■ **WHAT IS EXPECTED**
Copy, pictures aside: the lines below from the one that holds "Instruction: Click the" through the final line of the listing, both ends included, exactly as they are and nothing else.

Segment Start: EXERCISE DATA

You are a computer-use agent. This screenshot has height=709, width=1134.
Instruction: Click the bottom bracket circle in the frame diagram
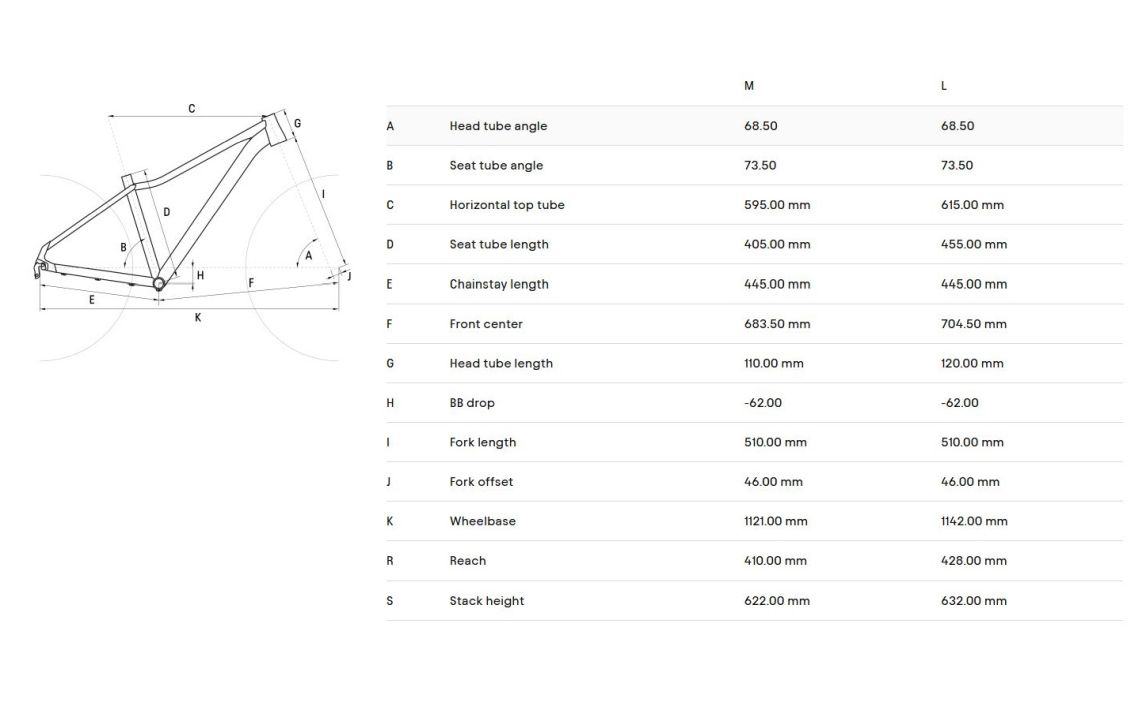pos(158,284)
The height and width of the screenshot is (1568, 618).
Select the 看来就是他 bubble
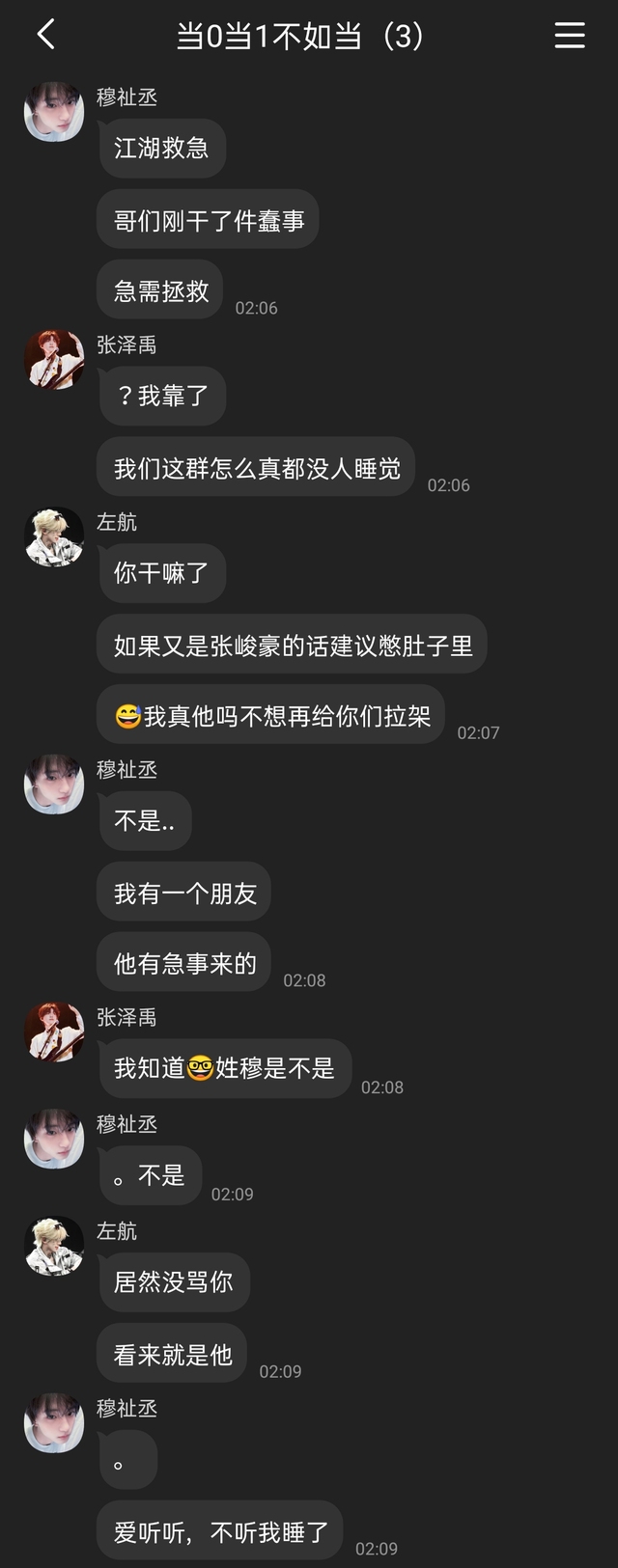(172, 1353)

Segment End: EXERCISE DATA

■ **TASK RESULT**
Instruction: Click the bottom bracket circle in the frame diagram
pos(158,284)
The height and width of the screenshot is (1568, 618).
Select the 看来就是他 bubble
(172, 1353)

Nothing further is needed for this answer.